Bipolar disorder is characterized by relapsing and remitting mood phases, such as manic or depressive episodes as well as periods of subsyndromal symptoms. Among the treatment options for acute manic episodes, most antipsychotics have a good level of evidence of effectiveness [1]. Asenapine is a new atypical antipsychotic which showed good effectiveness and tolerability [2] along with a reasonable cost-effectiveness [3] in placebo-controlled trials. However, few studies have tested this in real-world clinical settings so far.

The aim of this study was to evaluate the effectiveness and tolerability of asenapine in bipolar patients in a naturalistic clinical setting.

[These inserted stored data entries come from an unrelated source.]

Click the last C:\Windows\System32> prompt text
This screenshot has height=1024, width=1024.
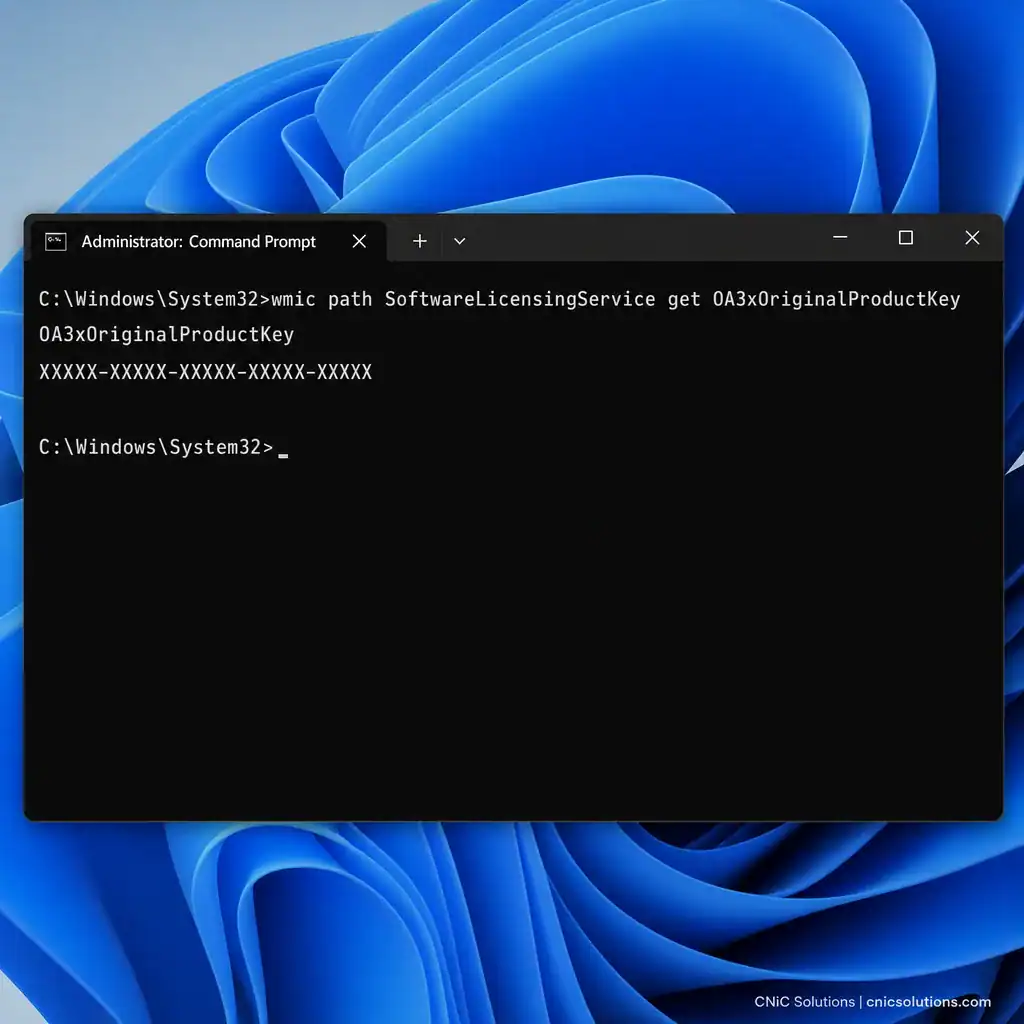click(x=156, y=447)
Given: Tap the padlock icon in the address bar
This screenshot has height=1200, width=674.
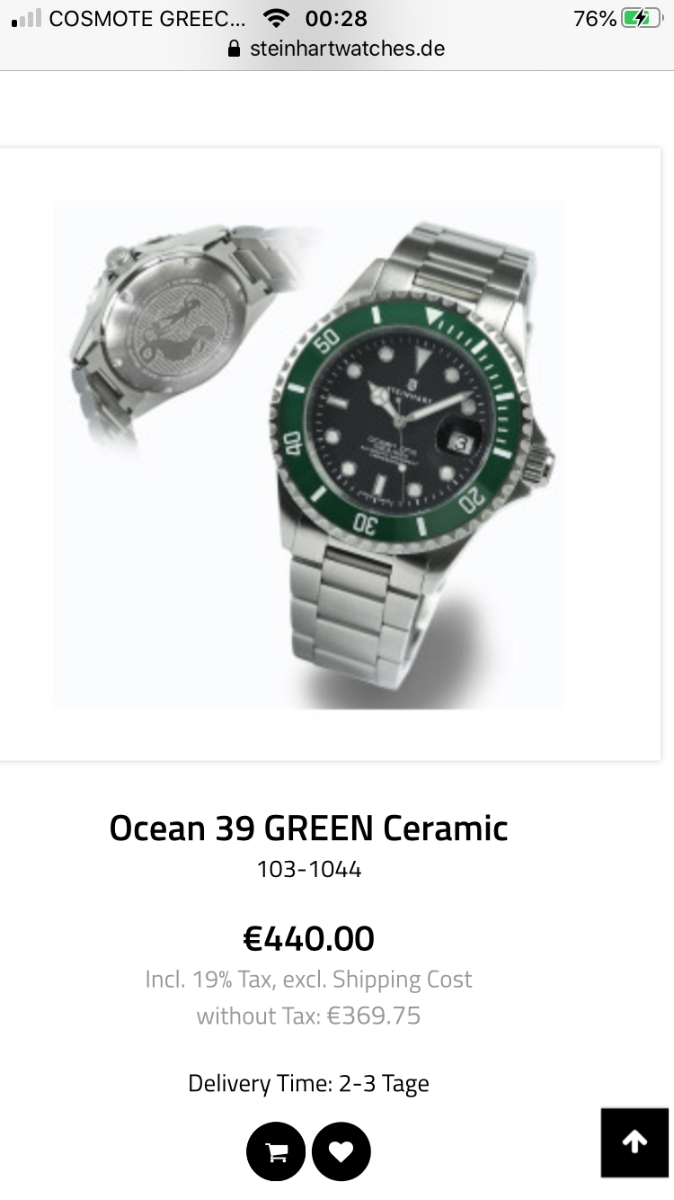Looking at the screenshot, I should coord(235,48).
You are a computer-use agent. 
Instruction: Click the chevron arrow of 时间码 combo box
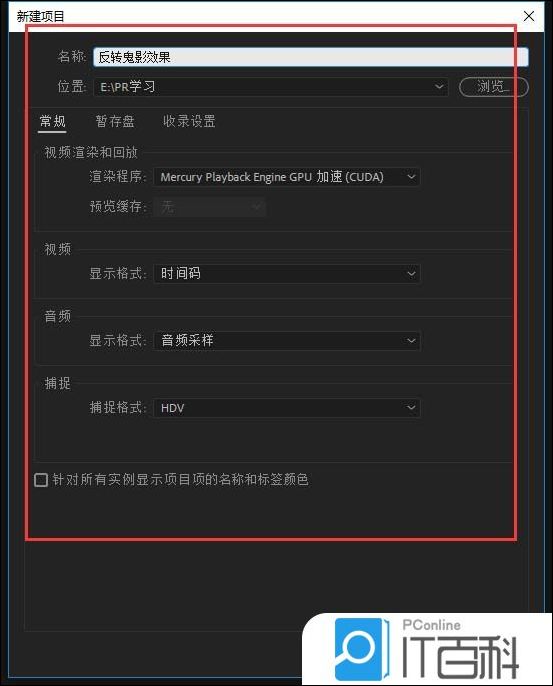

We retrospectively examined the clinical records of 94 systematically followed-up adult patients who received asenapine in four selected Spanish reference centers. We assessed sociodemographic variables, tolerability as well as clinical severity through routinely used evaluation scales.

Half of the patients reported at least one adverse effect related to the asenapine (51%), being somnolence the most frequent (30%). Although none of the side effects reported was a cause to discontinue it. Asenapine showed good levels of effectiveness with a 61% reduction of manic and 44% of the depressive symptoms. Concerning mixed states, there was reduction of 30% and 39%, for both manic and depressive symptoms respectively.

Though asenapine has an indication for acute manic episodes in bipolar disorder, the present study suggests that it can also have a role in treating depressive and mixed states in a real world setting. In addition, tolerability was consistent with clinical trial data.